> _Task to carry out_
Skipping all pictures, please restate word for word the lines from the one that contains "Where should I" through the last line of the entries.
★ ★ ★ ★ ★ ★ ★
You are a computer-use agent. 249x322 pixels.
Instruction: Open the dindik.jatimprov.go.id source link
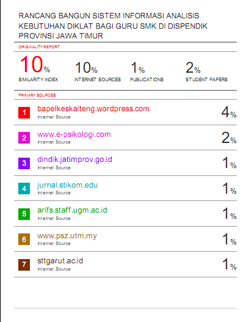point(74,159)
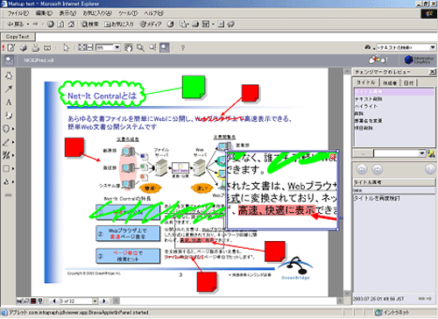Click the help question mark icon
This screenshot has height=319, width=438.
click(x=183, y=47)
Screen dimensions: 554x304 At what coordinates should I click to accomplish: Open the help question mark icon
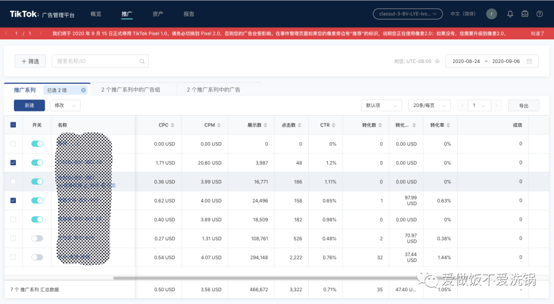click(x=540, y=14)
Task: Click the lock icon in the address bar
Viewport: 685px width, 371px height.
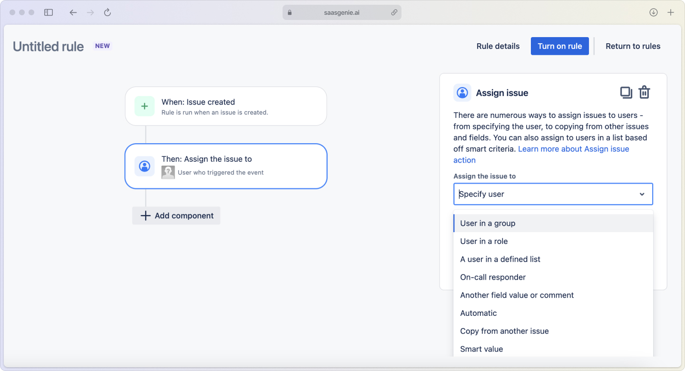Action: coord(289,12)
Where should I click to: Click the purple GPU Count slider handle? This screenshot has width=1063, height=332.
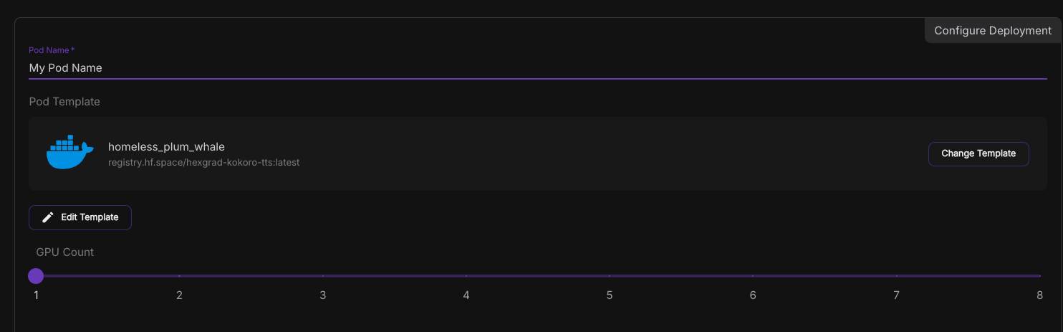point(36,276)
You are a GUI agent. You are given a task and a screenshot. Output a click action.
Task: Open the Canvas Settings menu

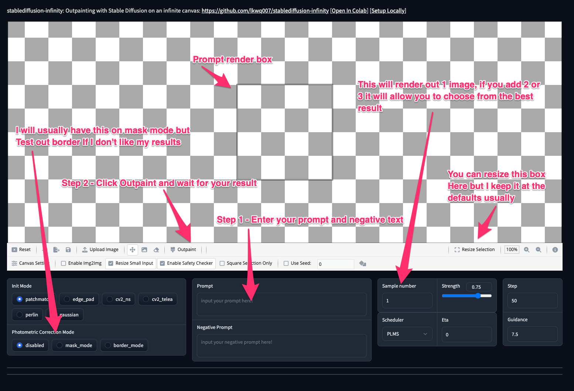pyautogui.click(x=30, y=263)
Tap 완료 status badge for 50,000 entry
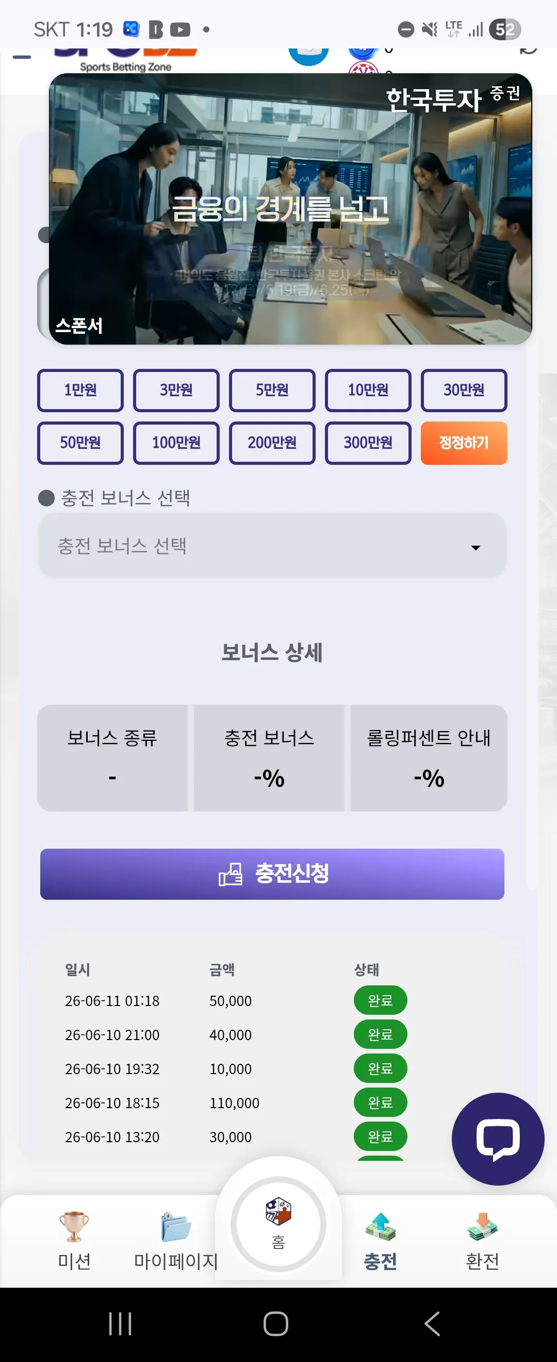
★ ★ ★ ★ ★ ★ ★
> _Output of the exercise_
Where should I click to: Click the purple GPU Count slider handle? This screenshot has width=1063, height=332.
point(36,276)
You are a GUI agent. You are given a task and a screenshot. Output a click action.
Task: Open the Canvas Settings menu

pyautogui.click(x=30, y=263)
Tap 완료 status badge for 50,000 entry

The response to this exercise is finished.